— start Data extract —

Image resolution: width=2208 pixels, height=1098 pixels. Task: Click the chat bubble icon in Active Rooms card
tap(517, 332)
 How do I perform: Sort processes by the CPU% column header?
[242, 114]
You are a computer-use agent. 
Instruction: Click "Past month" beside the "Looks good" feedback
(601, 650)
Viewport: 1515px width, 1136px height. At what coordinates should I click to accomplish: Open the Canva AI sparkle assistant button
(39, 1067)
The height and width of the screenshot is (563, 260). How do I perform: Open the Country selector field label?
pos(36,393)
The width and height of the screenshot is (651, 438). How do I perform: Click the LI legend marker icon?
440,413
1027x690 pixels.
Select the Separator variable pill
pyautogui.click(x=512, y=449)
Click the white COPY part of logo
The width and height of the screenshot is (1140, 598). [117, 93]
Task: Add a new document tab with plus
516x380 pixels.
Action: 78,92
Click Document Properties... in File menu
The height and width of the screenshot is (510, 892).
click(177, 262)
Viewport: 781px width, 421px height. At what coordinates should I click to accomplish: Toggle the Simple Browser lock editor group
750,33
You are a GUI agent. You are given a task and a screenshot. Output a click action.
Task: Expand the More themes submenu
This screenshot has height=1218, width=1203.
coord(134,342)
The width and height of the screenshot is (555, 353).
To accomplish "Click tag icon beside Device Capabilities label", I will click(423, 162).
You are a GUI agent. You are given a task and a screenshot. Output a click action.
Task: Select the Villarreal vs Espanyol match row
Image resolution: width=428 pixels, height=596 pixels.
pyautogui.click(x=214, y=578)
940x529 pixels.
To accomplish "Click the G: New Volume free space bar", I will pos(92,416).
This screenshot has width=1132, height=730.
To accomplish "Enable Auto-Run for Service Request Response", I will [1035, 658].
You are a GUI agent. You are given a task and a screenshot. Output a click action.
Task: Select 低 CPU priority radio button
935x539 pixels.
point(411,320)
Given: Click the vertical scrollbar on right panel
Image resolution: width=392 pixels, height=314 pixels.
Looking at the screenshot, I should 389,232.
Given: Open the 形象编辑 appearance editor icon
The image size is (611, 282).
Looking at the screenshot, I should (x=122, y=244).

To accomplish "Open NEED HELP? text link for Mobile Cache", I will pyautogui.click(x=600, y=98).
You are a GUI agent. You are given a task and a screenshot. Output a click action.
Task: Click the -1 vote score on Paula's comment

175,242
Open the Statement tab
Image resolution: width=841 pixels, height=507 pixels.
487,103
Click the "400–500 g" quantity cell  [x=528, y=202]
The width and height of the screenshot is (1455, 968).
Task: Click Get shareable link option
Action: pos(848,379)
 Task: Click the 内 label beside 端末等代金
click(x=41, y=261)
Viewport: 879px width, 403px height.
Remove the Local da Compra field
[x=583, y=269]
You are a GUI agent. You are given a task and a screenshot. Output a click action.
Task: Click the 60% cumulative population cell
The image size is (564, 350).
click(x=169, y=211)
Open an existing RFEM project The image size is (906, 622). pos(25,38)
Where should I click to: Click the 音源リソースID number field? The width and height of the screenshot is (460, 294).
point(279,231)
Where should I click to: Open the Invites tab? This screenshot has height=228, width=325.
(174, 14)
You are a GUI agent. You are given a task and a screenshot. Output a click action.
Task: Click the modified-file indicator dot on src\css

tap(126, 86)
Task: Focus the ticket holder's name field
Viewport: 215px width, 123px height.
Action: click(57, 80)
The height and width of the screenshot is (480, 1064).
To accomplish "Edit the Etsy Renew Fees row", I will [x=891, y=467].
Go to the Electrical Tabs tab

— end Data extract —

Please count the lines above that contain the word "label", treating uppercase and lowercase as different, and give only the number.

3